_Excerpt to read_:
╔══

Eternal Sunshine

With some of her most vulnerable and creative music to date, the pop princess navigates a fresh start.

Sophia Goetz

For one of the top musicians in music, Ariana Grande has had a relatively quiet three and a half years. She became almost universally known after launching her musical career in 2013 with superhuman speed and releasing six albums in less than seven years (a formidable record for anyone whose name doesn't involve Swift or Prince). She also went on constant tours, launched multimillion-dollar brands, amassed over a billion Spotify plays, and became one of the most powerful figures on social media.

╚══

_Source information_:

╔══

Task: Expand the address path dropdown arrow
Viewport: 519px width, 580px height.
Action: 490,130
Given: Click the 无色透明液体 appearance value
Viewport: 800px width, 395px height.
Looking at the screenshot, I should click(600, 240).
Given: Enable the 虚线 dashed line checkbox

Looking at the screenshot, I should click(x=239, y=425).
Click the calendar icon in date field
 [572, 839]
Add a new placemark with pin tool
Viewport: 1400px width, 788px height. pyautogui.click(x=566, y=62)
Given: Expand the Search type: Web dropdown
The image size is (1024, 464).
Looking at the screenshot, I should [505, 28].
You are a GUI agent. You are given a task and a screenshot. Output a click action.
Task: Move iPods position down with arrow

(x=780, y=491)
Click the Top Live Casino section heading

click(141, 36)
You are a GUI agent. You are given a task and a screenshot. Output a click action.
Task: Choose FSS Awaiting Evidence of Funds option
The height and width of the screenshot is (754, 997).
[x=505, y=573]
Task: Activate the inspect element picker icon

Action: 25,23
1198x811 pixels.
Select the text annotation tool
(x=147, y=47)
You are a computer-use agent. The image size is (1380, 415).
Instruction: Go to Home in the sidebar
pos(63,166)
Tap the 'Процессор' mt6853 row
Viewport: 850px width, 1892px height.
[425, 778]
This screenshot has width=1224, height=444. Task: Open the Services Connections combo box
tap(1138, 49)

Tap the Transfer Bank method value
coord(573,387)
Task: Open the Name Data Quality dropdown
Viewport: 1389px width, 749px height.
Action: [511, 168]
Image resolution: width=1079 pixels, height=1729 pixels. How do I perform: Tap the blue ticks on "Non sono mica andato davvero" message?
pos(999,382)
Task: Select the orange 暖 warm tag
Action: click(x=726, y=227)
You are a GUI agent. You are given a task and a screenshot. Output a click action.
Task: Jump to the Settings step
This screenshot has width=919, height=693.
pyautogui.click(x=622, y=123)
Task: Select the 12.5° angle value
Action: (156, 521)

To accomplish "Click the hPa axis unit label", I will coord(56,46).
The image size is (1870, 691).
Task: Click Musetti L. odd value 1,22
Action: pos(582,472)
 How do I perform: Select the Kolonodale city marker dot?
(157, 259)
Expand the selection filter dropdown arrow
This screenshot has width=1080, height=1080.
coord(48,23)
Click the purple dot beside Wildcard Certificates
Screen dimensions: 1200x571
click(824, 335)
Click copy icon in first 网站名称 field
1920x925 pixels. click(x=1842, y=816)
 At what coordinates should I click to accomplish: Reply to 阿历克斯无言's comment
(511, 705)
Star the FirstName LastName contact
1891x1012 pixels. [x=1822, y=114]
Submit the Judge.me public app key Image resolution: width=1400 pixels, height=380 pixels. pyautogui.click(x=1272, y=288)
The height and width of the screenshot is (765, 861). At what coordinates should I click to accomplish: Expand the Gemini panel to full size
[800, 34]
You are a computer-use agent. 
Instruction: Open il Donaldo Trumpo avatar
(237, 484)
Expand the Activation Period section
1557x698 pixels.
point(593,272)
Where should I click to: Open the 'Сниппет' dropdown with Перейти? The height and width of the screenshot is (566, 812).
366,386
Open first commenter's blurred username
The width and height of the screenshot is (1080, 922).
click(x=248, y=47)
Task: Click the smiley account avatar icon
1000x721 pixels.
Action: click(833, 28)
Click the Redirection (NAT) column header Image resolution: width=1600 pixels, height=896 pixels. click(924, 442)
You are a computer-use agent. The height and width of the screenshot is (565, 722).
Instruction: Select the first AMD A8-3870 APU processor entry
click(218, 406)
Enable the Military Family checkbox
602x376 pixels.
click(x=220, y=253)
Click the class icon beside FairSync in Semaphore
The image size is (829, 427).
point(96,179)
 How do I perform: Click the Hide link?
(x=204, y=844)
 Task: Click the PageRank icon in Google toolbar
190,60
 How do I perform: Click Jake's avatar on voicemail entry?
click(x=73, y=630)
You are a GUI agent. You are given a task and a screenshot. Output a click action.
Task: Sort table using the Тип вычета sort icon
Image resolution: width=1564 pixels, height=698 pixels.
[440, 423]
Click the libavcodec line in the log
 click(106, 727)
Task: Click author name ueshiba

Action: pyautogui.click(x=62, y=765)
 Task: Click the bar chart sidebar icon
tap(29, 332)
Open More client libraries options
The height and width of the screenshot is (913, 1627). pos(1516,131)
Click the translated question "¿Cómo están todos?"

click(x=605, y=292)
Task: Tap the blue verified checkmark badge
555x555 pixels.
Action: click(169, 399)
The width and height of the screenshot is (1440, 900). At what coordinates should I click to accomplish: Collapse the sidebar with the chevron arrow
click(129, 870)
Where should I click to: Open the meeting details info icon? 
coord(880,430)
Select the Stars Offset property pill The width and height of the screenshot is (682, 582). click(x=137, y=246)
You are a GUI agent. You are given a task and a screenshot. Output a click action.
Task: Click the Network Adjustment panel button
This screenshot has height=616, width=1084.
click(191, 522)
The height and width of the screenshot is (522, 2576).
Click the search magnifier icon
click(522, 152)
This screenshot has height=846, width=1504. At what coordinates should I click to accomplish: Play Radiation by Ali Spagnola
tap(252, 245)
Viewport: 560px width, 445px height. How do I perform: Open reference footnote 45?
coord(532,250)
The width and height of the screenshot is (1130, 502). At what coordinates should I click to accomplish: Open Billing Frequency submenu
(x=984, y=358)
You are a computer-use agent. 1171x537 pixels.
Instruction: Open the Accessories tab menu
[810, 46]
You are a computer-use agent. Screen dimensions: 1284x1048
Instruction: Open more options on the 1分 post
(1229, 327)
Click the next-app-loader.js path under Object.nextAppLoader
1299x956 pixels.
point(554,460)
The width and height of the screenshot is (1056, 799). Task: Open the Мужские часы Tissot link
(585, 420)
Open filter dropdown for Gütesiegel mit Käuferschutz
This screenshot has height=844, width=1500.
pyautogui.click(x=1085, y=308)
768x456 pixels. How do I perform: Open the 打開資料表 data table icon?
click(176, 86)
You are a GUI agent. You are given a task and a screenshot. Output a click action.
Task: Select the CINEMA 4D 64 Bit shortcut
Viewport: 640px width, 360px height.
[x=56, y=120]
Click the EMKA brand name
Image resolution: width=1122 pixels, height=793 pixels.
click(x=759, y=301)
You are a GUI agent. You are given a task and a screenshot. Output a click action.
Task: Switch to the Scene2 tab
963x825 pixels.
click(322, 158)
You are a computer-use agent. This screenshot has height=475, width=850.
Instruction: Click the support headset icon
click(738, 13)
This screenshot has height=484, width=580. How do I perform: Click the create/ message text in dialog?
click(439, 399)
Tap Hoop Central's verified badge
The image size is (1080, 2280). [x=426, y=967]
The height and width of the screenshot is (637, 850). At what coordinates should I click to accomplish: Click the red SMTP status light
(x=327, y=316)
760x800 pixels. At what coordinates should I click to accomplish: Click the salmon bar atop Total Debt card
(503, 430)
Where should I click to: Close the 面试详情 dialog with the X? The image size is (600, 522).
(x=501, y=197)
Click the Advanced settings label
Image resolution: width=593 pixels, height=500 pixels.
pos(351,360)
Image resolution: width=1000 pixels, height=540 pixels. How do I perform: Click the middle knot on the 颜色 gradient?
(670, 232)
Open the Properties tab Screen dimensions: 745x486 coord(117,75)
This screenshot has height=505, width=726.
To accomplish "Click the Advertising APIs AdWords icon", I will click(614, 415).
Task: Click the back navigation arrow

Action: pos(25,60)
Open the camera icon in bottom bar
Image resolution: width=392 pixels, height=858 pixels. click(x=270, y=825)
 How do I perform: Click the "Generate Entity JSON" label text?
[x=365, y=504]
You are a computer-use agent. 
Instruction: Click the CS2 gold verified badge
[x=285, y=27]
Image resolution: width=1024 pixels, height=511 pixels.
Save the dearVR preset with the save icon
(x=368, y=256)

╚══

_Work instructions_:
[1] According to the Eternal Sunshine review, how many albums did Ariana Grande release in less than seven years?
[2] From the Eternal Sunshine review, copy out the passage that starts at the words "With some of" and ends after the words "on social media.".
[3] Write the next part of the Eternal Sunshine review, picking up after its last sentence.
You won't need the entries above.

_Replies_:
[1] Six albums.

[2]
With some of her most vulnerable and creative music to date, the pop princess navigates a fresh start.

Sophia Goetz

For one of the top musicians in music, Ariana Grande has had a relatively quiet three and a half years. She became almost universally known after launching her musical career in 2013 with superhuman speed and releasing six albums in less than seven years (a formidable record for anyone whose name doesn't involve Swift or Prince). She also went on constant tours, launched multimillion-dollar brands, amassed over a billion Spotify plays, and became one of the most powerful figures on social media.

[3]
Since Grande got married and divorced since the release of her last album, the resulting emotions are evident in the music and lyrics of this album. Still, they are also universal enough to relate to everyone who has ever experienced love, marriage, or heartbreak. Love, loss, lust, rage, infatuation, betrayal, and grief are all present, as is the struggle to conform to the expectations of others. Some of the album’s most cogent lines include: “Now she's in my bed laying on your chest/ Now I'm in my head wondering how this ends”; “I fall asleep crying/ You turn up the TV”; "Spent so much on therapy; blamed my own codependency"; and the fantastic line “You played me like Atari” receive a throwback video game sound effect as punctuation.

To sum up, “Eternal Sunshine” is a musical journal of a life lived very publicly by someone with a Beyonce/Taylor-level capacity to give just enough to keep her most invested followers informed and guessing (and, of course, titillated). Obviously, the title is ironic.